At its best, a well-executed, smooth-flowing cricket match can replicate the sense of harmony that we most often associate with music. The tension mounts and falls tidally, like the notes in a song. Time elapses differently on a cricket ground or in a concert hall. A five-day match is adept at slackening and pulling tight the outline of its hours, while every musical composition bears its own time within the structure of its notes. The unique tempo is also a part of the experience of mathematical beauty.
Gottfried Leibniz wrote that music’s pleasure consisted of ‘unconscious counting’ or an ‘arithmetical exercise of which we are unaware.’ The great philosopher-mathematician meant, I suppose, that the numerical ratios that underlie all music are grasped intuitively by our minds. Every instant the listener mentally resolves the relation between the various notes – the fourths and fifths and octaves – as though they were objects all laid out before him side by side in some gigantic illustration. This ‘grasping’ of the music – however fleeting and transient – is something we can all experience as beautiful.
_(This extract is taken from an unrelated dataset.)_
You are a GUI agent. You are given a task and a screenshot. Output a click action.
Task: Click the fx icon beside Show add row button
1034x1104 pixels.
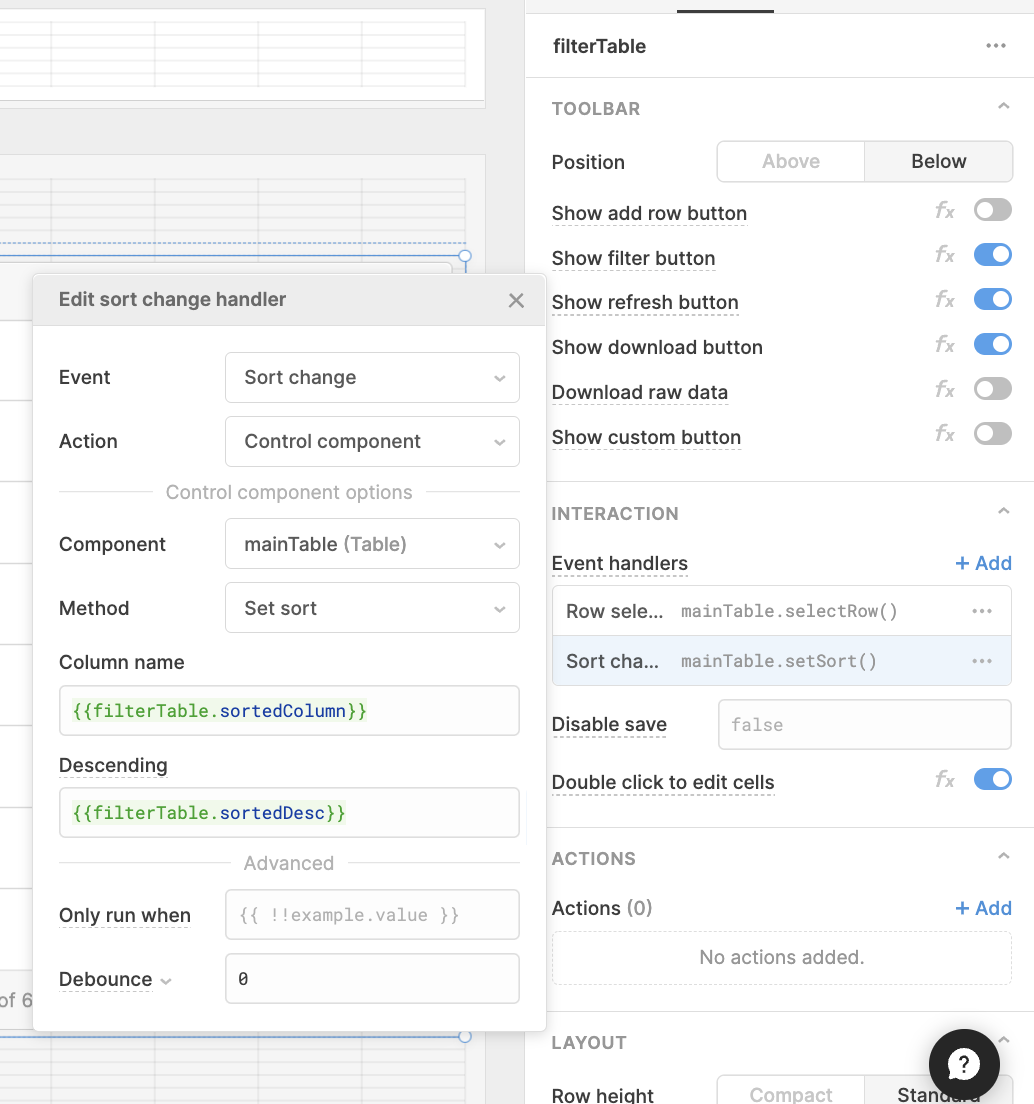tap(945, 210)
On the relationship between musical and mathematical beauty, we can learn more from writings about the ancient Greek philosopher-mathematician-mystic, Pythagoras. It is said that he possessed a musician’s ear. From boyhood he showed a flair for the lyre. Perhaps he first heard its seven strings played by a travelling citharede, a female performer dressed in long curls and bright colours; the citharedes were the divas of their day.